Transportation Engineer Kaitlynn Pecha spends her days making sure that transportation projects at the Washington State Department of Transportation (WSDOT) meet design guidelines. But after work, Pecha becomes a force to be reckoned with on roller skates as part of the Rat City Roller Derby (RCRD) league.
Pecha started at WSDOT in 2013 as a temporary Technician in the Everett Construction office and is now a permanent Transportation Engineer III for the Northwest Region. In addition to reviewing design guidelines, she also ensures that the documentation that WSDOT retains in its archives are accurate and consistent.
In roller derby, Pecha goes by the name of ‘Shear Force’ – #37 on the Derby Liberation Front team. She was inspired to join after seeing her first RCRD match a few years ago.
“I went to see a bout [a derby match] with my in-laws and was entranced,” she said. “It looked like a ton of fun, so I jumped in!”
While she had done inline skating as a kid, she had never considered roller derby until that first match. Pecha started in the Pinkies, the beginner skater program for RCRD, in September of 2017 and by last October, she was drafted to a team.
Roller derby is a contact sport that traces its origins back to roller-skating marathons in the 1930s.
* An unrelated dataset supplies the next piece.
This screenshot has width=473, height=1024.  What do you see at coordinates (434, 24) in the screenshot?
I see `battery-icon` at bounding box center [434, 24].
In its heyday in the 1940s, roller derby was watched by millions of spectators all across the United States. Over the years, the sport became more theatrical, with scripted bouts, but it mostly faded in popularity until a resurgence in the early 2000s.
The game is played on a elliptical track with two teams of five members each skating counter clockwise. The goal is to help your jammer (a skater who scores points) to lap skaters on the opposing team. All other skaters on the team play both offense and defense to help their jammer get past the other team, and hinder the opposing team’s jammer from passing.
Pecha enjoys this physicality of gameplay as well as the teamwork and camaraderie that comes with derby.
“My favorite part of roller derby is the fast-paced decision-making and communication between teammates on the track,” she said.
Today, roller derby retains some of the theatrics of its former days — like having fun pseudonyms for players — but is recognized as requiring skilled athleticism.
While most teams are all-female, there are an increasing number of male and co-ed leagues. In 2018, the Women’s Flat Track Derby Association had more than 400 member leagues. Roller derby is under consideration for an Olympic sport in 2020.
The RCRD is now in its 15th season. “Rat City” is a nickname for White Center, where their first practice location – the Southgate Roller Rink – is located. Formerly called the Rat City “Rollergirls,” they recently rebranded to be more inclusive and empowering.
Pecha is grateful that she has a rewarding job that also allows her the time to do the things she enjoys outside of work.
“Being in a union helps me have better work-life balance,” said Pecha. “It would be immensely harder to fit all of the practices, workouts, and league work required for roller derby into my schedule otherwise.”
In addition to derby, Pecha also enjoys reading, crafts, and spending time with friends, family, and her pets.